==== Text shown ====
TLDR: I don't know, and I'm probably not the right person to ask.
So blogging isn't going quite as well as I'd hoped. I'd planned when I started this that, now I'd secured the illusive permanent contract, it was time to be a Proper Academic, where I juggled teaching, programme management, lecturing, admin, training, and blogging. How I laugh in the face of the naivety of January-2021-Vikki!
Now one year into my role as Lecturer and Programme Lead, I can safely say that it is impossible to do everything all the time, while doing it well. And while fitting in sleep. Because of the intensity of preparing and delivering teaching, my research is one thing that has, by necessity, had to fall by the wayside somewhat. And keeping up this blog, apparently.
This had provoked internal battle as to whether I'm doing things well enough, or indeed doing enough, full stop. At some point over the past months, I had to make a, probably subconscious, decision, as to what was, or had to be, my immediate priority. In this case, it was the success of my students and course that unquestionably had to be prioritised, if I wanted to stay sane enough to deliver. I put a lot of pressure on myself to do everything to the best of my ability, so realising that the best of my ability requires not doing everything has been a huge learning curve. It’s ok to drop the ball sometimes.
I particularly enjoy Brian Dyson’s assertion that there is not just one ball we are juggling at a time, but several [1]. The important distinction is in understanding which balls are glass, and will shatter if dropped, whereas others are rubber, and will bounce. While Dyson is, I think, oversimplistic in assuming that work, as whole, is the only rubber ball (as opposed to the more fragile family, health, etc), I feel this analogy works well when applied to different aspects of academia. At the moment, the increase in time-criticality of my teaching and course management has had the same effect on their fragility. If I drop those balls, everything falls apart, but my rubbery research can happily bounce along in the background until I can scoop it up again.
However, this caused me to question my authority as a lecturer and the academic system- do early career researchers really have enough time and resources to research and teach? How does this affect our teaching? And does this prevent me being a Proper Academic? This is particularly challenging for someone not too long out of my PhD and Research-based Postdoc. Research has been my priority focus for so long, that this shifting of the balance seems more seismic than I could have anticipated.
====
Required action 1: Copy the blog post from "So blogging isn't" up to and including "this blog, apparently.".
Required action 2: In the blog post, which balls in Brian Dyson's juggling analogy will shatter if dropped?
The records aren't needed for anything here.
==== Entries supplied ====
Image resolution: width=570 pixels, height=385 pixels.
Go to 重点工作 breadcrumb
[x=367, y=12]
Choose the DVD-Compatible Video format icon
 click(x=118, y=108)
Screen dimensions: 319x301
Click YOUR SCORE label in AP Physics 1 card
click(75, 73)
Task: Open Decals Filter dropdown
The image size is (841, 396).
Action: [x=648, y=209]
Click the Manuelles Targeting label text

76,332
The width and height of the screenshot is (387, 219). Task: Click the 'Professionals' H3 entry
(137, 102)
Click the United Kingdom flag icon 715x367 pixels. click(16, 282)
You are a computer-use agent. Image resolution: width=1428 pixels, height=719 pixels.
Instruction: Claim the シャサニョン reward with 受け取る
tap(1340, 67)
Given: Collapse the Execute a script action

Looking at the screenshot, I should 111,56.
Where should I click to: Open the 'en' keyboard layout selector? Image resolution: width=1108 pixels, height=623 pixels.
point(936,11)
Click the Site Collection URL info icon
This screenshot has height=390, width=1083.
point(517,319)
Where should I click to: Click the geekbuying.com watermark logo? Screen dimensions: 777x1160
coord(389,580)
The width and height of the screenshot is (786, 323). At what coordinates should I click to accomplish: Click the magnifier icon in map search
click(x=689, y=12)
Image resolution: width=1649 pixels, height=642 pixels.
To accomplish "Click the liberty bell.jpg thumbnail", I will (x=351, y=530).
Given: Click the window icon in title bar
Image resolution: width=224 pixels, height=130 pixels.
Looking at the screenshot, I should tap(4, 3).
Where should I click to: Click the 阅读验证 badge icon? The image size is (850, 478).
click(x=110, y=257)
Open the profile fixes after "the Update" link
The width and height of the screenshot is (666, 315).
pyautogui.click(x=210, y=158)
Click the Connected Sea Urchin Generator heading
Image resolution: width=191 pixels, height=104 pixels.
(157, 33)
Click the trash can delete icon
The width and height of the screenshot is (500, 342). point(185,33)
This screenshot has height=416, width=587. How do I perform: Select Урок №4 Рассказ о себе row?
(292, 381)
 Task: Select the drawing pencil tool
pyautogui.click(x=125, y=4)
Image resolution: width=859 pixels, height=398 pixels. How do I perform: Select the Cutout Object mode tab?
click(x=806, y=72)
====
Task output 1:
So blogging isn't going quite as well as I'd hoped. I'd planned when I started this that, now I'd secured the illusive permanent contract, it was time to be a Proper Academic, where I juggled teaching, programme management, lecturing, admin, training, and blogging. How I laugh in the face of the naivety of January-2021-Vikki!
Now one year into my role as Lecturer and Programme Lead, I can safely say that it is impossible to do everything all the time, while doing it well. And while fitting in sleep. Because of the intensity of preparing and delivering teaching, my research is one thing that has, by necessity, had to fall by the wayside somewhat. And keeping up this blog, apparently.

Task output 2: The glass ones.